Bring your own key (BYOK)

Already have a contract with OpenAI, Anthropic or another upstream? Upload your key to Velahub and route traffic through it with X-Velahub-BYOK: 1. You still get Velahub's logging, headers and dashboards, but the upstream bill goes to your account.

  • Keys are encrypted at rest and only decrypted in memory for the call.
  • Velahub charges a flat per-call gateway fee for BYOK requests; no margin on tokens.
  • You can upload one key per provider per workspace and rotate it at any time.
# Upload a key (one-time, via a management key — see Management keys).
curl https://www.velahub.ai/v1/byok/keys \
  -H "Authorization: Bearer vh-mgmt-..." \
  -d '{"provider":"openai","api_key":"sk-...","label":"my OpenAI"}'

# Use the uploaded key on a regular API call.
curl https://www.velahub.ai/v1/chat/completions \
  -H "Authorization: Bearer vh-live-..." \
  -H "X-Velahub-BYOK: 1" \
  -d '{"model":"gpt-4o","messages":[{"role":"user","content":"hi"}]}'

Management keys

Management keys (vh-mgmt-...) authenticate the account / management API programmatically — manage inference keys, query usage / generations, and upload BYOK keys — without exposing your browser session. Mint and revoke them in the dashboard under Management keys.
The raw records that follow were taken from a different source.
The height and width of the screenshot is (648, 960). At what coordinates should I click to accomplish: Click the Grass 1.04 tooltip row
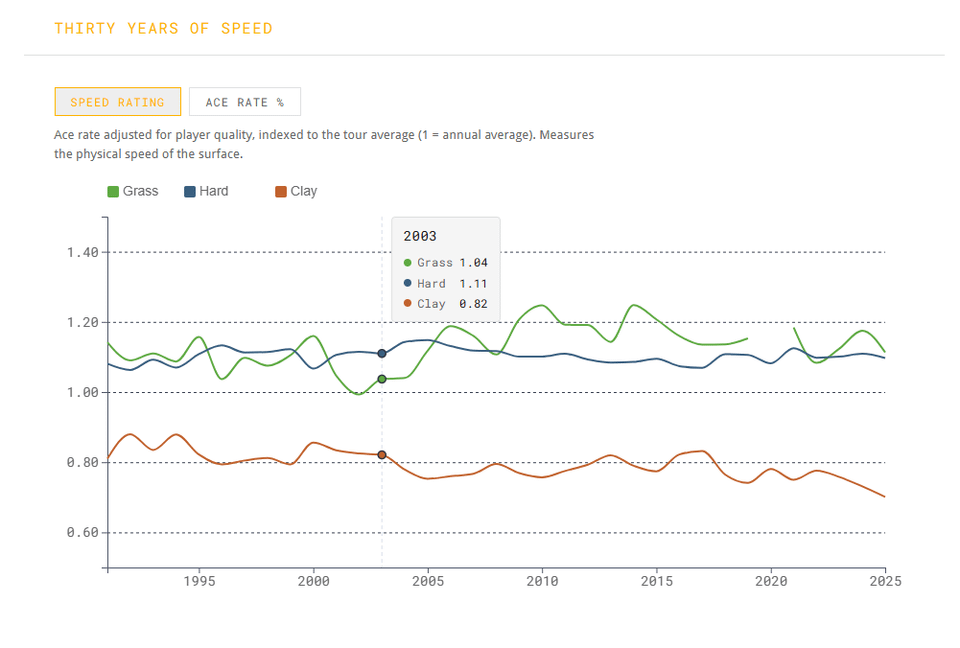(x=445, y=263)
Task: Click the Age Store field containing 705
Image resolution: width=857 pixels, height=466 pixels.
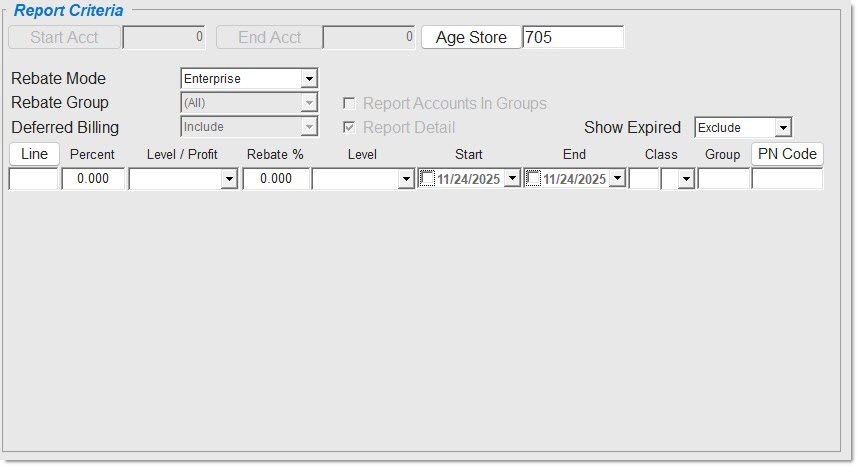Action: point(573,38)
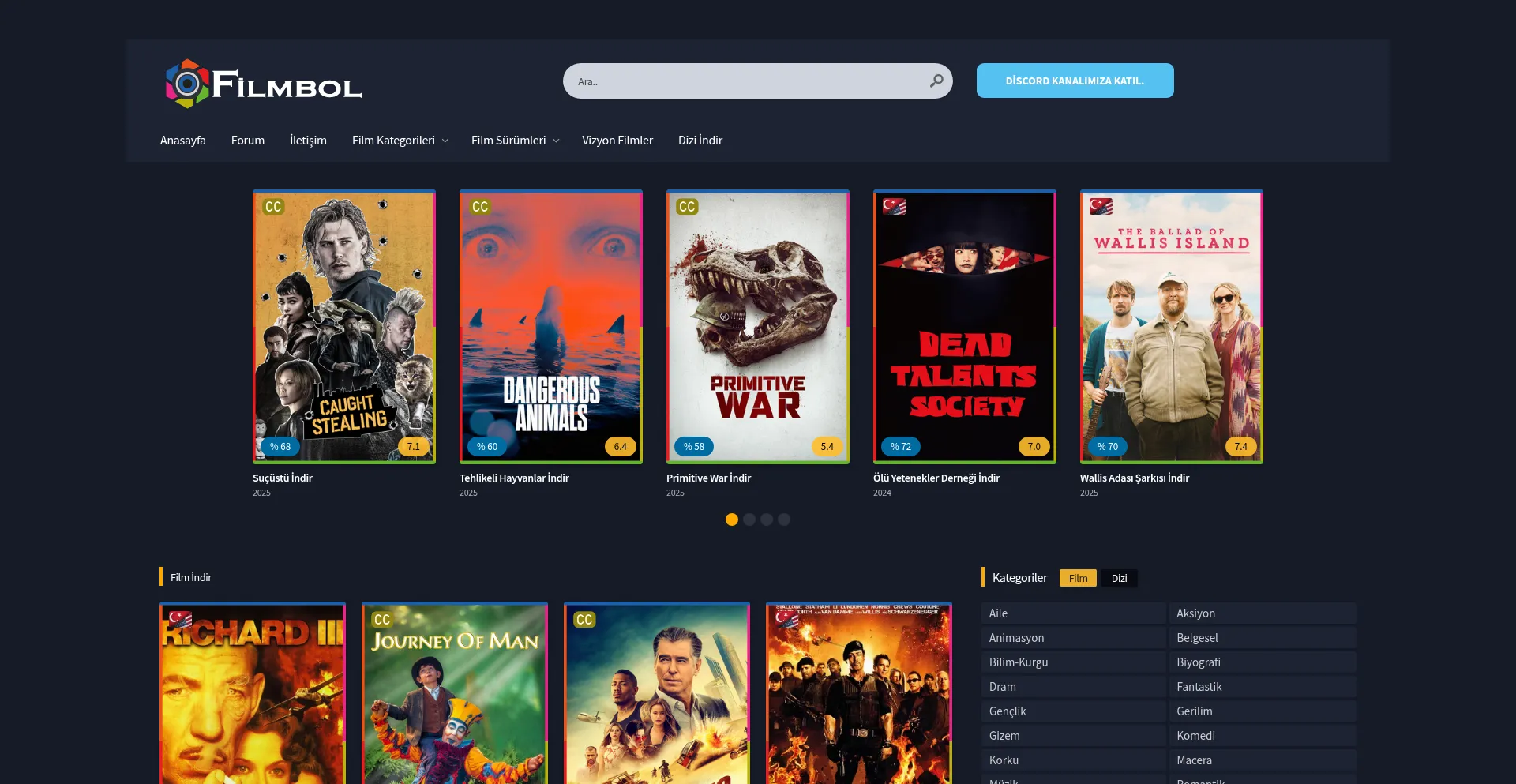Click into the Ara search field
This screenshot has width=1516, height=784.
pyautogui.click(x=742, y=81)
  • A management key authenticates the account endpoints only; it cannot make LLM calls — use a regular API key (vh-live-...) for inference.
  • A regular API key (vh-live-...) calls models but cannot manage your account.
# Create a new inference API key with a management key.
curl https://www.velahub.ai/v1/management-keys \
  -H "Authorization: Bearer vh-mgmt-..." \
  -d '{"name":"new inference key"}'

# Query your recent usage with a management key.
curl https://www.velahub.ai/v1/usage/recent \
  -H "Authorization: Bearer vh-mgmt-..."

Response headers

Every response — streaming or not — carries a uniform set of Velahub headers so you can attribute cost, debug routing and reconcile billing without parsing the body.
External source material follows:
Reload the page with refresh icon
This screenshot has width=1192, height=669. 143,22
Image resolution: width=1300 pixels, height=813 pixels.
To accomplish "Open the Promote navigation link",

x-velahub-request-id        # Canonical id; quote it in support requests.
x-velahub-cost-microcents   # Total cost of this call in microcents.
x-velahub-tokens-input
x-velahub-tokens-output
x-velahub-tokens-cache-read
x-velahub-tokens-cache-creation
x-velahub-tokens-reasoning
x-velahub-billed-model      # May differ from requested model if fallback fired.
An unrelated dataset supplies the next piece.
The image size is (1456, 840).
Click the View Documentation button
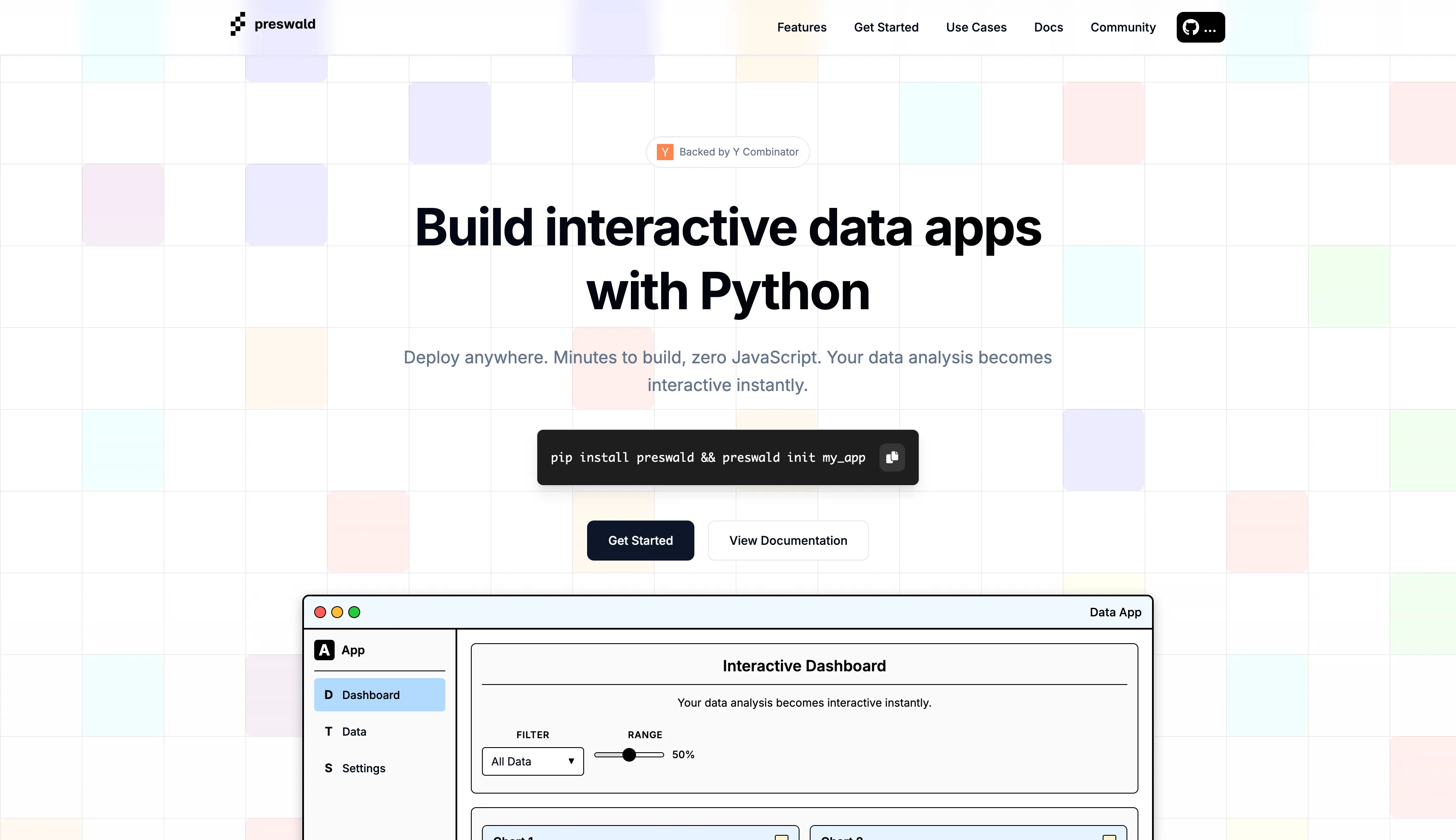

On streaming calls the cost / token headers are sent with the initial response, then refined in the final velahub.usage SSE event.

Rate limits & errors

Velahub passes upstream rate limits through and adds a thin layer of its own based on your plan. Limits and current usage are reported on the dashboard. The gateway uses standard HTTP status codes; the error field in the JSON body always carries a human-readable reason.

Common error responses:

  • 401 — missing or invalid API key. Check that the Authorization header is Bearer vh-live-....
  • 402 — wallet balance is zero or below the per-call minimum. Top up on the billing page.
  • 403 with error.code = max_price_exceeded — the estimated cost is above your X-Velahub-Max-Price-Microcents cap.
  • 403 with error.code = quota_exceeded — workspace daily / monthly cap reached.
  • 404 — unknown model id or unknown request id on the generations endpoint.
  • 429 — upstream or gateway rate limit hit. Retry after the Retry-After header value.
  • 5xx — upstream is unhealthy. The same request will be retried automatically if you set X-Velahub-Fallback-Models.